The Battery Relay (K5-10—six 40 Amp relays in parallel), is driven by way of V7D and V7C and clamped with V1. The battery relay connects the battery-to-battery chokes once the rails are charged, so there is no inrush. Battery
current is then measured by LEM sensor B8. Choke currents from each power module are each split by two (see paragraph 4.5.3) so that half of battery current is sensed by the LEM.
During a battery start SCR V6 provides battery start capability in absence of utility. This SCR is triggered by a battery start pushbutton connected to X79 once the battery breaker is closed. This circuit then provides power to the AAUX supply. Once the battery start circuit latches, control board power comes up and the control board comes alive.
A precharge circuit then pumps up the positive rail to hold up the AAUX power supply. The balancer relay (K19-21) closes and the L1 rectifier converter, acting as a balancer, transfers charge to the negative rail. Software waits for a
“UPS on” command from the front display. If the unit is not started, software properly shuts down the unit.
4.12.6 Balancer Relays and Drive
A Line 1 Rectifier converter is used to balance the rails to neutral when on battery and during startup. Balancer Relay (K1-4) is used to connect Line 1 after the contactor is opened to Neutral.
The coils are powered with +24V from AAUX and are driven by V8-C, V8-G and are clamped by V11.
Firmware is in place to keep the Balancer relay and the rectifier contactor from being closed at the same time avoiding a short on the utility and welded relays.
4.12.7 Battery CB Trip
This circuit shunt trips the battery CB. It gets its power from +24V reservoir capacitors through FET V105 out connector X50. It takes approx 4A for
~100ms (100W) to trip the breaker.
4.12.8 Input/Output CB Trip
The circuit (K4,14, X2, 78) shunt trips the input/output CB. It gets its power for the input trip coil from the L1 input and for the output trip coil from the L1
output.
4.12.9 Other Sensing
There are three buffers dedicated for sensing. The state of the Battery CB is reported back to the control board through buffer V91-G from connector X50.

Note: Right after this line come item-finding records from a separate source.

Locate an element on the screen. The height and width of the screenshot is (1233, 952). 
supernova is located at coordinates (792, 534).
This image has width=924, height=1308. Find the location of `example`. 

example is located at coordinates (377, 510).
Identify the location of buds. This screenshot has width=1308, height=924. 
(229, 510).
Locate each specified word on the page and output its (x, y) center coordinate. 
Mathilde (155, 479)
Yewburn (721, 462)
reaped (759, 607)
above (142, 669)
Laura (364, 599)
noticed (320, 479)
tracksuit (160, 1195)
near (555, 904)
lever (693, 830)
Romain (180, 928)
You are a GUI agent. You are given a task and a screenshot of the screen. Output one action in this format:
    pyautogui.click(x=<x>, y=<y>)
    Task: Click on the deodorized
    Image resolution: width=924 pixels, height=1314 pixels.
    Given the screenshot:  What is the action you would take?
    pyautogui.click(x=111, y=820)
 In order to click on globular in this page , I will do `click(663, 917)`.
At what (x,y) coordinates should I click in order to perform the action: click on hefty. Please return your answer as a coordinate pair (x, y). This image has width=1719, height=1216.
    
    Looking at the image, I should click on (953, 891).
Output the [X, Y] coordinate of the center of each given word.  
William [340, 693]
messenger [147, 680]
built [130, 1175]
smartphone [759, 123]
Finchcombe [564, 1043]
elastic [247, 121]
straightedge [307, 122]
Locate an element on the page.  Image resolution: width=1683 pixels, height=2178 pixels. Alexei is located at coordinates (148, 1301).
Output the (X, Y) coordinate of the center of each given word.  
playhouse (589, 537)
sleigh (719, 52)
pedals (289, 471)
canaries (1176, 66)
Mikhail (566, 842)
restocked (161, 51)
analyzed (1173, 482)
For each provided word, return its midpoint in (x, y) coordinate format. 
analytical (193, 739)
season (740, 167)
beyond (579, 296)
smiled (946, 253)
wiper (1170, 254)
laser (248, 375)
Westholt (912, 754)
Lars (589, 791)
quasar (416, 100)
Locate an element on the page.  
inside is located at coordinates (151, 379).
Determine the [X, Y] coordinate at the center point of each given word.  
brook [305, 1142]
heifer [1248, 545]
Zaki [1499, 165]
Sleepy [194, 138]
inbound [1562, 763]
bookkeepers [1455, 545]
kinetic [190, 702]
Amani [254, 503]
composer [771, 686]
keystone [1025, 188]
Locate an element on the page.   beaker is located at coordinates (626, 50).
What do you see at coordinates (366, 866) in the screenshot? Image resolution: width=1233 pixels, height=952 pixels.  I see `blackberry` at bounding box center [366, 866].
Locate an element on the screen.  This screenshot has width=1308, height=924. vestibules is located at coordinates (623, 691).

The state of the SPARE_IN1 is reported back to the control board through buffer V91-D from connector X61. The state of the SPARE_IN2 is reported back to the control board through buffer V91-C from connector X60. Ambient temperature is sensed by U1.
4.12.10 X-Slots
Connectors X55 and X56 go out to the two X-Slots. The X-Slots each get +12V_2 through a 5 ohm 1A PTC thermistor R285, R286 plus signals to and from the control board.
4.12.11 AC Fans
There are three AC fans powered from this board. Fan 1 (X65) is connected phase L3- N across the inverter. Fan 2 (X66) is connected phase L2-N across the inverter. Fan 3 (X67) is connected phase L1-N across the inverter. All are located after the inverter fuse. They can also be powered by the output when the inverter is off by closing the inverter contactor.
4.12.12 Chassis GND
Chassis screws E14, E15, normally ground logic common. The emi Y-caps are connected via screws E13, E16.
4.12.13 Troubleshooting 4.12.13.1 Fuses
The IO Board contains the inverter (F1-3) fuses that disconnect any failed converters on the power modules.
4.12.13.2 Circuits
If the display is not working check the F4 fuse going to the AAUX supply. Look for the presence of +24V on X44.
4.12.13.3 Relays
Check for welded balancer relays (K1-3) if the rectifier CB is tripped open or a rectifier converter has failed. Check for welded battery relays (K5-10) after a battery converter failure.